There are satellites in orbit around the earth that are closer and travel faster than
geostationary satellites. Cellular phone satellites orbit about 1000km above the
earth but it means that many are needed so that we can assure one is able to
receive a signal at all times. These satellites cover the polar regions of the earth
that are not covered by geostationary satellites and take only 20 mins to orbit the
earth.
Computer based communication systems all transform one type of energy (e.g.
light, sound) into electrical impulses (e.g. binary). Examples of devices that do this
are digital cameras, fax machines and flat bed scanners.
This is the piece of technology behind most modern imaging devices. It is a large
computer chip that records images as pixels. Inside each pixel is a capacitor that
stores an electrical charge. When the image is projected onto the CCD, the
electrons become excited and move into the capacitors. This is an analogue signal
and it has to be changed into a digital signal. The charges in the capacitors are read
as a voltage and this data is sent to a converter (analogue to digital). Once the
digital signal (binary =1s and 0s) has been created it can be stored, transmitted or
altered. The digital signal is a form of an electrical impulse.

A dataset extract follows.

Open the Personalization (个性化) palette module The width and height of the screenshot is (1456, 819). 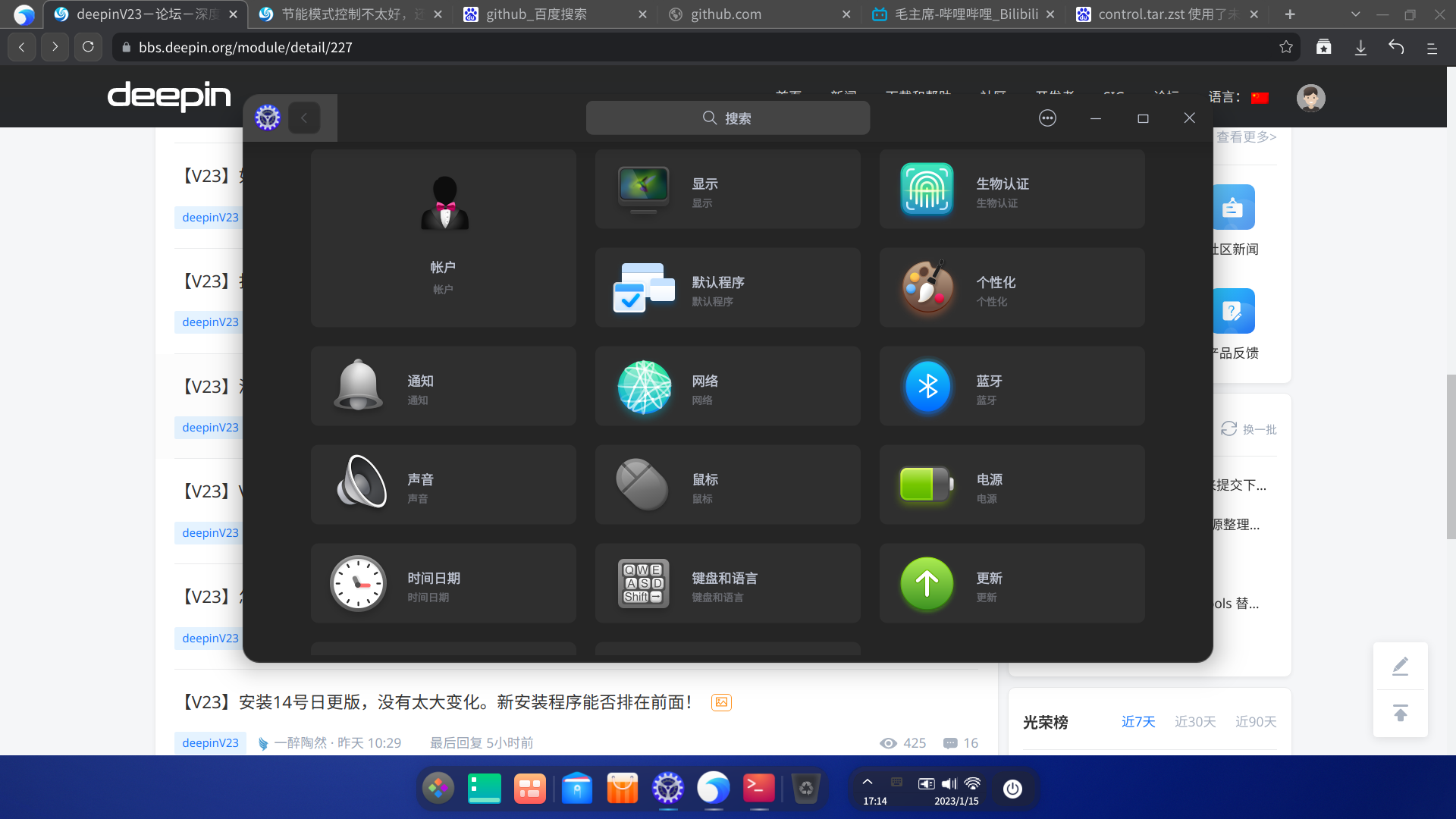(1012, 287)
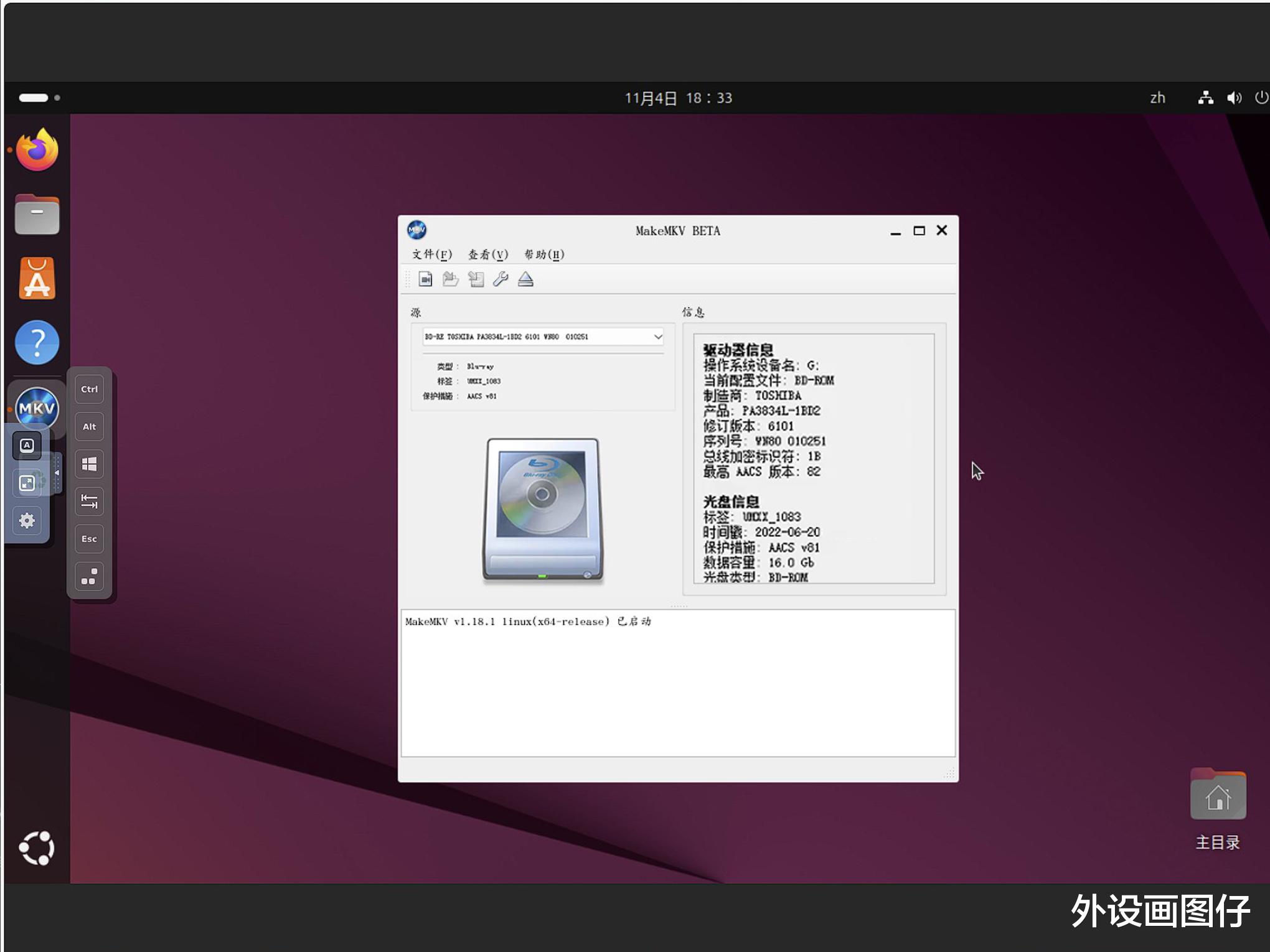The height and width of the screenshot is (952, 1270).
Task: Open preferences with the wrench icon
Action: 501,279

Flat bed scanners record their data in a similar way. In most scanners, the CCD is a
long thin device that is a line of light-sensitive capacitors. As the image is scanned,
a bright light is shone onto the page. White will reflect the light onto the capacitors
and black will absorb the light and not reflect it. The CCD records these light
impulses and then they have to be changed into a digital signal called binary so the
computer can understand it. Because the signal is a series of binary it can be un-
coded by software programs or another computer device or manipulated. The
binary image can be converted back to the analogue signal and is printed out or
displayed on the screen.
Analogue signals are essentially described as waves. The light waves of the scanner
are analogue but computers cant understand analogue so the information for them
needs to be converted. They are essentially mathematical machines and only
understand numbers. This is why signals must be converted to binary for the
computer.
When we make a phone call, our sound waves are changed to analogue electrical
impulses, coded into digital optical signals, carried through optical fibres and then
decoded at the other end.
There are copper wires that run from each house to the telephone exchange and
optical fibre between the exchanges which may be between countries or cities.
The copper wires have not been replaced due to the enormous cost involved.
Light inside a clad optical fibre is totally internally reflected. Fibre optics is made
of glass and the light bounces along inside the glass fibre. Because the angle of
incidence has to be kept large enough so total reflection takes place, optical fibres
are very thin.
The fibre is clad (covered) so the light doesnt escape. The glass in the centre is
called the core. The thicker the core, the more room for reflection so technology
has introduced thinner cores so the light has only one path to travel (straight line)
and cant reflect as much.
Optical fibres now have cores as thin as 3-5 nanometres. This fast transfer allows
up to 40 gigabytes per second every 100km before a repeater (signal strengthener)
is needed.
Wave division multiplexing is the newest technology surrounding optical fibres.
This technology allows one optical fibre to carry many different waves of light.